I need certificates. Because I am using a regular browser, I preferably want to have certificates that are by default trusted by my operating system. The obvious choice is Let’s Encrypt. I have written before about using Let’s Encrypt certificates for local development^[5]. Read that article to find out more.
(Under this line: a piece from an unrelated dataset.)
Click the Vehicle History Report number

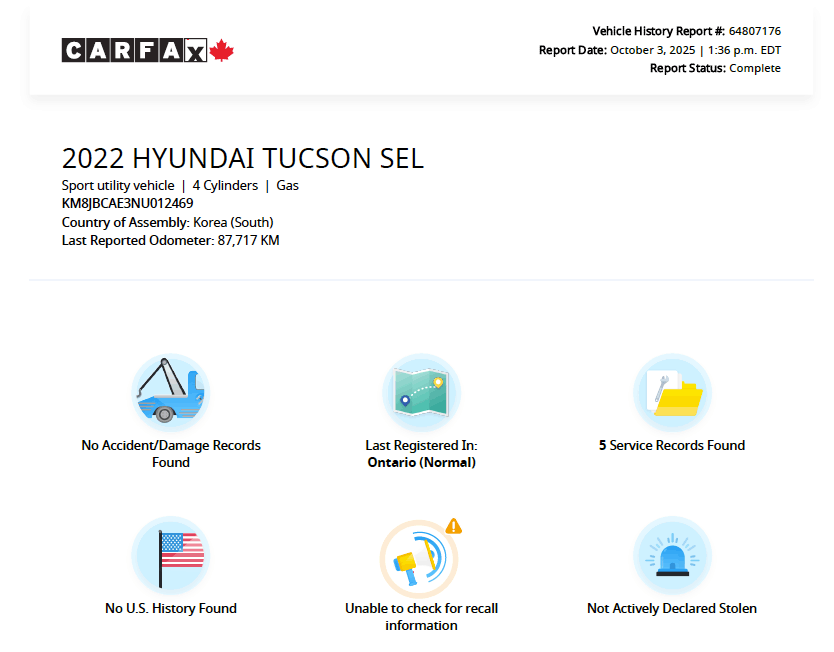[x=755, y=31]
Long story short, my DNS is managed in Route 53 and I can use Route 53 API to automate the dns-01 challenge to obtain certificates for my local deployment. To do so, I’m using the LEGO client:

 1
 2
 3
 4
 5
 6
 7
 8
 9
10
11
12

cd etc/envoy
docker run --rm \
    -v $(pwd):/lego \
    -v ${HOME}/.aws/credentials:/root/.aws/credentials \
    -e AWS_PROFILE=lego \
    -ti goacme/lego \
    --accept-tos \
    --domains=idp-dev.gruchalski.com \
    --server=https://acme-v02.api.letsencrypt.org/directory \
    --email=radek@gruchalski.com \
    --path=/lego \
    --dns=route53 run

When the command finishes, the directory structure looks like this:

[rad] keycloak-compose (keycloak-17) $ tree -a .
.
├── .docker
│   └── keycloak
│       └── Dockerfile
├── compose.yml
└── etc
    └── envoy
        ├── certificates
        │   ├── idp-dev.gruchalski.com.crt
        │   ├── idp-dev.gruchalski.com.issuer.crt
        │   ├── idp-dev.gruchalski.com.json
        │   └── idp-dev.gruchalski.com.key
        └── envoy-keycloak.yaml

I’m ready to start the Compose setup.

§docker compose

My compose.yml looks like this:

 1
 2
 3
 4
 5
 6
 7
 8
 9
10
11
12
13
14
15
16
17
18
19
20
21
22
23
24
25
26
27
28
29
30
31
32
33
34
35
36
37
38
39
40
41
42
43

version: '3.9'

networks:
  keycloak-internal:
    name: keycloak-internal
  keycloak-public:
    name: keycloak-public

services:
  envoy:
    image: envoyproxy/envoy:v1.21.0
    restart: unless-stopped
    command: /usr/local/bin/envoy -c /etc/envoy/envoy-keycloak.yaml -l debug
    ports:
      - 443:443
      - 8001:8001
    volumes:
      - type: bind
        source: ./etc/envoy
        target: /etc/envoy
    networks:
        - keycloak-internal
        - keycloak-public

  postgres:
    image: postgres:13.2
    command: -c ssl=off
    restart: unless-stopped
    environment:
      POSTGRES_DB: keycloak
      POSTGRES_USER: keycloak
      POSTGRES_PASSWORD: keycloak
    networks:
      - keycloak-internal
      
  keycloak:
    depends_on:
      - postgres
    container_name: dev_keycloak
    image: local/keycloak:17.0.0
    restart: unless-stopped
    networks:
      - keycloak-internal

You can see that:

• I bind mount the etc/envoy directory in the Envoy container, this directory contains the envoy-keycloak.yaml file and the certificates I got from Let’s Encrypt,
• the Postgres database, username, and password match the values from the Dockerfile.

Start everything with:

1

docker compose -f compose.yml up

§that’s it

Keycloak 17.0.0 running locally in Docker Compose, with TLS, behind Envoy proxy.

Next step is to bring SPIs back into this setup!